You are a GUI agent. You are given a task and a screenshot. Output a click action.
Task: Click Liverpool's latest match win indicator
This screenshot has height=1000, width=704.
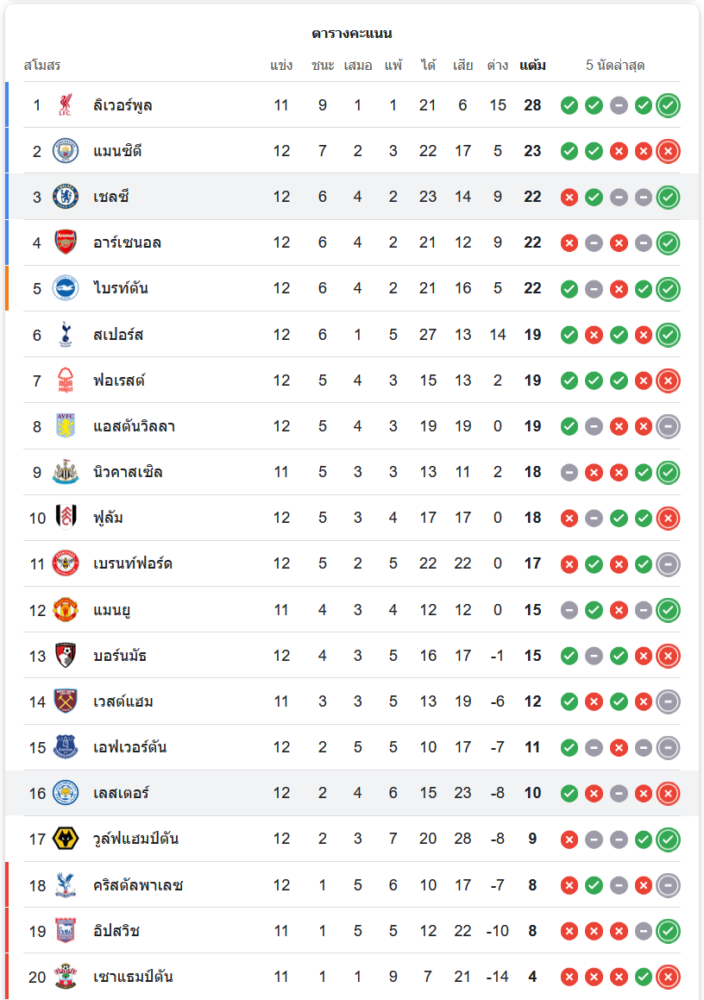[668, 105]
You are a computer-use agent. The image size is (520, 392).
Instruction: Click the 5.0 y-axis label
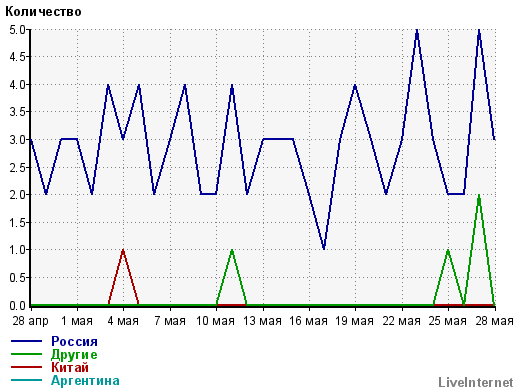[x=17, y=30]
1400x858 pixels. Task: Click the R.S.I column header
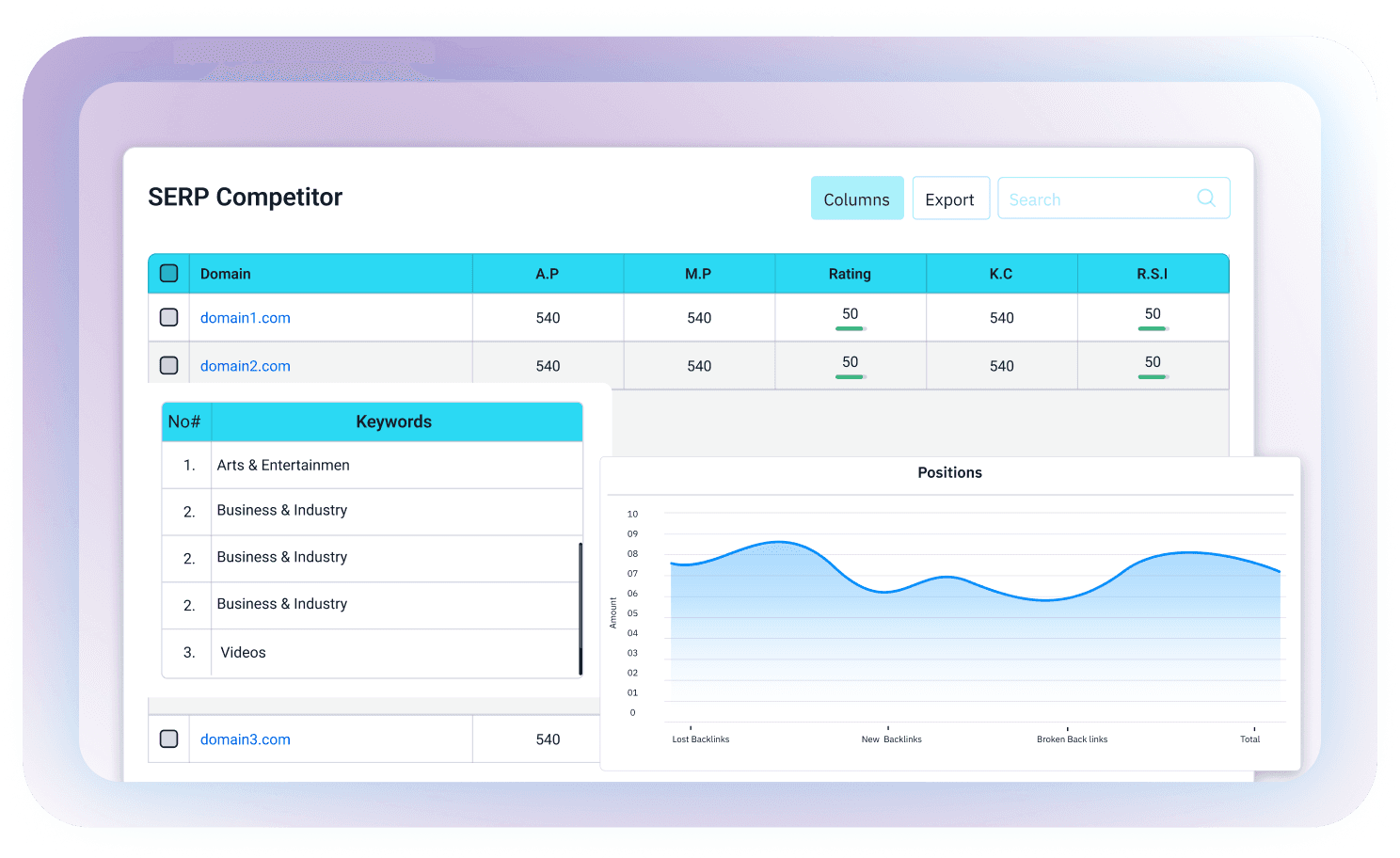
^^^^^^^^
Task:
Print, without pictures, exactly the lines from the one containing "You are a computer-use" through the final line of the records above.

Response to the task:
You are a computer-use agent. The image size is (520, 392).
Instruction: Click the 5.0 y-axis label
[x=17, y=30]
1400x858 pixels. Task: Click the R.S.I column header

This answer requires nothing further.